Non que Windows 7 et encore il faudra impérativement que le SuperDrive fonctionne avec une copie de Windows 7 gravé dans un DVD depuis un vrai PC.


maximilien44 a dit:


> je vais downgrader mon Mac Pro sur Mavericks, le SIP étant arrivé su yosemite, je pourrais donc modifier mon fichier info.plist, et a partir de là je devrait pouvoir faire une Install de win 10, et après je réupgrade jusqu'a sierra!
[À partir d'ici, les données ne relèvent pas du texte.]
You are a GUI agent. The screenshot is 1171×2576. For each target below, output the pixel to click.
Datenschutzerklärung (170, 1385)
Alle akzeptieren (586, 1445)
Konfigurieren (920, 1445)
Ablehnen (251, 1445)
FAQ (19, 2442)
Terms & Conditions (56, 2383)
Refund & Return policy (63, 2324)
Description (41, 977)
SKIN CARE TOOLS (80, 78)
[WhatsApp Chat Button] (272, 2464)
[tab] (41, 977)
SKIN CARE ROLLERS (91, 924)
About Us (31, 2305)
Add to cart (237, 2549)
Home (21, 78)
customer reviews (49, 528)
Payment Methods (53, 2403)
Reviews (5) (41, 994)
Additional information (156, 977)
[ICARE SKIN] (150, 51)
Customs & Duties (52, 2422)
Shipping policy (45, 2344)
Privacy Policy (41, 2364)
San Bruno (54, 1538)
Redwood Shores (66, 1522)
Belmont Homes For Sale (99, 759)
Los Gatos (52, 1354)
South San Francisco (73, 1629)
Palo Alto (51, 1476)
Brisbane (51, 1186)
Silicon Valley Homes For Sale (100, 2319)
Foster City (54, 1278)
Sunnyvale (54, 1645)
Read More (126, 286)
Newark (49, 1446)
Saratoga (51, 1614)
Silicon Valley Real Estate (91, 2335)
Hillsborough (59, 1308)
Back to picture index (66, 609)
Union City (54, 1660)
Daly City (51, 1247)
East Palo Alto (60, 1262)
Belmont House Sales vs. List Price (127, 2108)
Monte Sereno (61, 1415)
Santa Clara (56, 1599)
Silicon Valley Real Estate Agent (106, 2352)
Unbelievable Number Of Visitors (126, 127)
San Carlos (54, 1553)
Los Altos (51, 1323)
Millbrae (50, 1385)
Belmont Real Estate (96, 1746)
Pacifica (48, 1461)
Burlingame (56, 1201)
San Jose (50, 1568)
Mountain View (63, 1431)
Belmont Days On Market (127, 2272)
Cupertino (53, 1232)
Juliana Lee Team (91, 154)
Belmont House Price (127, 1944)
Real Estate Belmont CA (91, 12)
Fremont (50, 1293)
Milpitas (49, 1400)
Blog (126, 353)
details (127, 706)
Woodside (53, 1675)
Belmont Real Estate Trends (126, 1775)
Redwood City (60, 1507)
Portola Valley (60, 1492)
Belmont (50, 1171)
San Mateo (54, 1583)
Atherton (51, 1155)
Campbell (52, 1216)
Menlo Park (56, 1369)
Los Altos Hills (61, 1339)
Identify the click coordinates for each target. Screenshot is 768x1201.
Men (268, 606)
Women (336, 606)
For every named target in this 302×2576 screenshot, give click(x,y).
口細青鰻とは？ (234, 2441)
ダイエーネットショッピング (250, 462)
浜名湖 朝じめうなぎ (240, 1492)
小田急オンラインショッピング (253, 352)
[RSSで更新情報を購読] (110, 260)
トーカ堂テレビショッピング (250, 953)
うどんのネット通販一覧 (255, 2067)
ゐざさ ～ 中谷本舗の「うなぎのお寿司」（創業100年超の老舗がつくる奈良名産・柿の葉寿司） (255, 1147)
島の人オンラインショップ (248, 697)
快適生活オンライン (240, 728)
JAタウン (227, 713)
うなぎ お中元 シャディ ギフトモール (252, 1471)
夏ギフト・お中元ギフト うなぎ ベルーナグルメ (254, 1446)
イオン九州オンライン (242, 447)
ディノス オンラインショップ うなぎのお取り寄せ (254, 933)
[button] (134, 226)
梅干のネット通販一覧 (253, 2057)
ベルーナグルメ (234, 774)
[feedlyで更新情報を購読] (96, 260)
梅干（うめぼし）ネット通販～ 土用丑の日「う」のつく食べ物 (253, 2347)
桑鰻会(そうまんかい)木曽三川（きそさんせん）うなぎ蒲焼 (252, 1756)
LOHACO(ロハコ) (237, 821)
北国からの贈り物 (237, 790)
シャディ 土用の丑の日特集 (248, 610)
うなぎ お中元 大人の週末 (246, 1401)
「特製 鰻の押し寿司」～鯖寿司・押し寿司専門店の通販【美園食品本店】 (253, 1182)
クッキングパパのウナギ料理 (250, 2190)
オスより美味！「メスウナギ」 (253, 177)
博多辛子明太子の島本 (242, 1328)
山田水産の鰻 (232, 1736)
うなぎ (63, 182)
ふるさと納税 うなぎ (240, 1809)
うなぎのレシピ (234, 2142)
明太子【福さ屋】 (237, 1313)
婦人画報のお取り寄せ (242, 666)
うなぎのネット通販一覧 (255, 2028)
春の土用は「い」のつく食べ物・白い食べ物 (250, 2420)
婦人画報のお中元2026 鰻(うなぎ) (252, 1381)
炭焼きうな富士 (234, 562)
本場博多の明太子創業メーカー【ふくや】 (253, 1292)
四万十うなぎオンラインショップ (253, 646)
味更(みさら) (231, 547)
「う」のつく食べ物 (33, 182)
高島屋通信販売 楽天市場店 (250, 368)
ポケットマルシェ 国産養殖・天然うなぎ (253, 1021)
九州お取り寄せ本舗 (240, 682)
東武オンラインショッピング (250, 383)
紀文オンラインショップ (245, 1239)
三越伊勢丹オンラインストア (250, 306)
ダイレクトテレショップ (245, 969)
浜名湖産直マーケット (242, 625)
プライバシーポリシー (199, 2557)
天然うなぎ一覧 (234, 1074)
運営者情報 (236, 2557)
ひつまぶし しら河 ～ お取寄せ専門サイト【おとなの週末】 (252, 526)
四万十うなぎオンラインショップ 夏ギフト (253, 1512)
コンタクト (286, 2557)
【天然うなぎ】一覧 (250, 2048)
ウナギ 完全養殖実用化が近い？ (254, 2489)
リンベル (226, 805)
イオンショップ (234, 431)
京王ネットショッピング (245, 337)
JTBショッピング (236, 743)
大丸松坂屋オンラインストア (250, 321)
Dans tes rêves, mais si tu veux perdre du temps et devoir tout réinstaller pourquoi pas. La modification du fichier .plist ne peut plus fonctionner depuis Snow Leopard et en aucun cas avec les versions récentes de macOS.


----------



## maximilien44 (27 Octobre 2018)

Bonjour Locke
actuellement j'ai pas trop de problème de temps, je viens de passer sur el capitan, lol, pour pouvoir installer mavericks(high sierra refusant le downgrade vers maverick), si le sip a été installé avec yosemite, je pensais pouvoir le faire facilement, si tu me dis qu'il est venu avec snow léopard, je ferai la modification en rabootant sur le recovery en mode root? Autrement je m'embête pas je fais mon Boot Camp sur win 7, et je reupdate mon mac sur sierra max, macomaniac disant qu'il y a un problème au boot avec high sierra?
maximilien


----------



## Locke (27 Octobre 2018)

maximilien44 a dit:


> si le sip a été installé avec yosemite, je pensais pouvoir le faire facilement, si tu me dis qu'il est venu avec snow léopard,


Non, tu as mal lu, je dis que la modification du fichier .plist n'est plus possible après Snow Leopard. Et pour l'installation d'une version de Windows 10 avec les Mac Pro ce n'est possible qu'à partir des modèles de fin 2013.


----------



## maximilien44 (7 Novembre 2018)

Bonjour Locke
J'ai bien entendu, donc je downgrade vers mavericks pour installer win 7.
j'ai donc fait un clone de mon high sierra avec carbon , fait une clé d'installation mavericks avec le terminal.
j'ai rebooter sur mon clone, j'ai effacer mon disque avec le terminal. mais maintenant quand je démarre sur la clé d'installation il ne se passe rien. je pense qu'il doit manquer des volumes dans mon disque. ci joint le diskutil list.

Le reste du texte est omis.